■ TO DO
Print the entries below in their entirety, exactly as they are written.
####################
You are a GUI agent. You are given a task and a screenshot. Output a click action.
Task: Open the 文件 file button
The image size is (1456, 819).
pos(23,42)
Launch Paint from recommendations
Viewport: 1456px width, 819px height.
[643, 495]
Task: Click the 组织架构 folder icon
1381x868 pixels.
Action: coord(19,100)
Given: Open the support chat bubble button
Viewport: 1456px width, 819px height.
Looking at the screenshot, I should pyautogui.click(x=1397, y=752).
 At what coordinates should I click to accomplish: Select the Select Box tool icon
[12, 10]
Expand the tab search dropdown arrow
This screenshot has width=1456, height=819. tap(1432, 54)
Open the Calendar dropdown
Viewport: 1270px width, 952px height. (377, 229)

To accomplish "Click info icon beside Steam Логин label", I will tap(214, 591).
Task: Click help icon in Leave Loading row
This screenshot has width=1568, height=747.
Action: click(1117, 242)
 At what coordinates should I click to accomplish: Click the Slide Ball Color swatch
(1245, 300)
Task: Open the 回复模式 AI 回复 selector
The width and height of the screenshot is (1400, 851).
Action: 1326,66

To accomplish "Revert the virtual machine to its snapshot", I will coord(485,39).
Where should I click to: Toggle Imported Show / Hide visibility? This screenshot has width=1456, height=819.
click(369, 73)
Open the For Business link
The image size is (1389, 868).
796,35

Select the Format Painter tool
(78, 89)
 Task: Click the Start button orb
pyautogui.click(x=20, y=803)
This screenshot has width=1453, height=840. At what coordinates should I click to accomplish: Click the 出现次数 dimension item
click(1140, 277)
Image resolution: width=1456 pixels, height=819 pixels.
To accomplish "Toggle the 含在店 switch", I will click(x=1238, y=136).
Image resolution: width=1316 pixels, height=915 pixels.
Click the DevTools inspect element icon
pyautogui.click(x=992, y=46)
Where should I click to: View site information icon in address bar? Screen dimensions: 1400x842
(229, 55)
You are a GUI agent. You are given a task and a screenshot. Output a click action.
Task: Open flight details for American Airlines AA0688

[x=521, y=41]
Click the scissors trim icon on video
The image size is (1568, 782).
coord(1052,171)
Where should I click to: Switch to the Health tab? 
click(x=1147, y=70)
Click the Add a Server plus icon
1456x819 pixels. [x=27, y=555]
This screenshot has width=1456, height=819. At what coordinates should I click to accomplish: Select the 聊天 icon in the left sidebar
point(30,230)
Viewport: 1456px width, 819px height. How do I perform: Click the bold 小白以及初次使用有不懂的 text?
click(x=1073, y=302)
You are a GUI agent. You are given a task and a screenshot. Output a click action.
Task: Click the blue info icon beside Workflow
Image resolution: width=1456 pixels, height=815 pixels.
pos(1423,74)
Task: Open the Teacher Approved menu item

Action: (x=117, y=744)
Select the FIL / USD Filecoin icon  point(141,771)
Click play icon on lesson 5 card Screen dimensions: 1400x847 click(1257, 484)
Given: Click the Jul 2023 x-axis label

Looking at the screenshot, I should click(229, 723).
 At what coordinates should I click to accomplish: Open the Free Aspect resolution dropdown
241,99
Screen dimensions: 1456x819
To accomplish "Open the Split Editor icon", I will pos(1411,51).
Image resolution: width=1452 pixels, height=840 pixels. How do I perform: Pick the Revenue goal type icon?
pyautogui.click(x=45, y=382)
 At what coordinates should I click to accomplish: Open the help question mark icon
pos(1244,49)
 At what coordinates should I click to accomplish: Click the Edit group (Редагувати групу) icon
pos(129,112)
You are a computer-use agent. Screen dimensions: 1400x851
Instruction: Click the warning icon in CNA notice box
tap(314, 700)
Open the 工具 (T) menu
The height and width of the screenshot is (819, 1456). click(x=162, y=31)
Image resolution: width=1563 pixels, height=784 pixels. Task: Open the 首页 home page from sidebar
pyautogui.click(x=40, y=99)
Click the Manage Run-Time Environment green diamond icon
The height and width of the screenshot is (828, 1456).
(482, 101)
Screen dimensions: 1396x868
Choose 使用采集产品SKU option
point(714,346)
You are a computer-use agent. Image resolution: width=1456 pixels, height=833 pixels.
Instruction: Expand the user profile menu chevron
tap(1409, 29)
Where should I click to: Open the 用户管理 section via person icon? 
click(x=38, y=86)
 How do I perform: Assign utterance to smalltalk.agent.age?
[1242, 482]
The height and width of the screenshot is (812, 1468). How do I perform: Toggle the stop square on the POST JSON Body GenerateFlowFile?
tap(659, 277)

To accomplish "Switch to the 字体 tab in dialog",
####################
■ EXERCISE RESPONSE
You are a GUI agent. You are given a task and a screenshot. Output a click action.
Task: Open the 文件 file button
The image size is (1456, 819).
pos(23,42)
Launch Paint from recommendations
Viewport: 1456px width, 819px height.
[643, 495]
Task: Click the 组织架构 folder icon
1381x868 pixels.
Action: coord(19,100)
Given: Open the support chat bubble button
Viewport: 1456px width, 819px height.
Looking at the screenshot, I should pyautogui.click(x=1397, y=752).
 At what coordinates should I click to accomplish: Select the Select Box tool icon
[12, 10]
Expand the tab search dropdown arrow
This screenshot has width=1456, height=819. tap(1432, 54)
Open the Calendar dropdown
Viewport: 1270px width, 952px height. (377, 229)

To accomplish "Click info icon beside Steam Логин label", I will tap(214, 591).
Task: Click help icon in Leave Loading row
This screenshot has width=1568, height=747.
Action: click(1117, 242)
 At what coordinates should I click to accomplish: Click the Slide Ball Color swatch
(1245, 300)
Task: Open the 回复模式 AI 回复 selector
The width and height of the screenshot is (1400, 851).
Action: 1326,66

To accomplish "Revert the virtual machine to its snapshot", I will coord(485,39).
Where should I click to: Toggle Imported Show / Hide visibility? This screenshot has width=1456, height=819.
click(369, 73)
Open the For Business link
The image size is (1389, 868).
796,35

Select the Format Painter tool
(78, 89)
 Task: Click the Start button orb
pyautogui.click(x=20, y=803)
This screenshot has width=1453, height=840. At what coordinates should I click to accomplish: Click the 出现次数 dimension item
click(1140, 277)
Image resolution: width=1456 pixels, height=819 pixels.
To accomplish "Toggle the 含在店 switch", I will click(x=1238, y=136).
Image resolution: width=1316 pixels, height=915 pixels.
Click the DevTools inspect element icon
pyautogui.click(x=992, y=46)
Where should I click to: View site information icon in address bar? Screen dimensions: 1400x842
(229, 55)
You are a GUI agent. You are given a task and a screenshot. Output a click action.
Task: Open flight details for American Airlines AA0688

[x=521, y=41]
Click the scissors trim icon on video
The image size is (1568, 782).
coord(1052,171)
Where should I click to: Switch to the Health tab? 
click(x=1147, y=70)
Click the Add a Server plus icon
1456x819 pixels. [x=27, y=555]
This screenshot has width=1456, height=819. At what coordinates should I click to accomplish: Select the 聊天 icon in the left sidebar
point(30,230)
Viewport: 1456px width, 819px height. How do I perform: Click the bold 小白以及初次使用有不懂的 text?
click(x=1073, y=302)
You are a GUI agent. You are given a task and a screenshot. Output a click action.
Task: Click the blue info icon beside Workflow
Image resolution: width=1456 pixels, height=815 pixels.
pos(1423,74)
Task: Open the Teacher Approved menu item

Action: (x=117, y=744)
Select the FIL / USD Filecoin icon  point(141,771)
Click play icon on lesson 5 card Screen dimensions: 1400x847 click(1257, 484)
Given: Click the Jul 2023 x-axis label

Looking at the screenshot, I should click(229, 723).
 At what coordinates should I click to accomplish: Open the Free Aspect resolution dropdown
241,99
Screen dimensions: 1456x819
To accomplish "Open the Split Editor icon", I will pos(1411,51).
Image resolution: width=1452 pixels, height=840 pixels. How do I perform: Pick the Revenue goal type icon?
pyautogui.click(x=45, y=382)
 At what coordinates should I click to accomplish: Open the help question mark icon
pos(1244,49)
 At what coordinates should I click to accomplish: Click the Edit group (Редагувати групу) icon
pos(129,112)
You are a computer-use agent. Screen dimensions: 1400x851
Instruction: Click the warning icon in CNA notice box
tap(314, 700)
Open the 工具 (T) menu
The height and width of the screenshot is (819, 1456). click(x=162, y=31)
Image resolution: width=1563 pixels, height=784 pixels. Task: Open the 首页 home page from sidebar
pyautogui.click(x=40, y=99)
Click the Manage Run-Time Environment green diamond icon
The height and width of the screenshot is (828, 1456).
(482, 101)
Screen dimensions: 1396x868
Choose 使用采集产品SKU option
point(714,346)
You are a computer-use agent. Image resolution: width=1456 pixels, height=833 pixels.
Instruction: Expand the user profile menu chevron
tap(1409, 29)
Where should I click to: Open the 用户管理 section via person icon? 
click(x=38, y=86)
 How do I perform: Assign utterance to smalltalk.agent.age?
[1242, 482]
The height and width of the screenshot is (812, 1468). How do I perform: Toggle the stop square on the POST JSON Body GenerateFlowFile?
tap(659, 277)

To accomplish "Switch to the 字体 tab in dialog",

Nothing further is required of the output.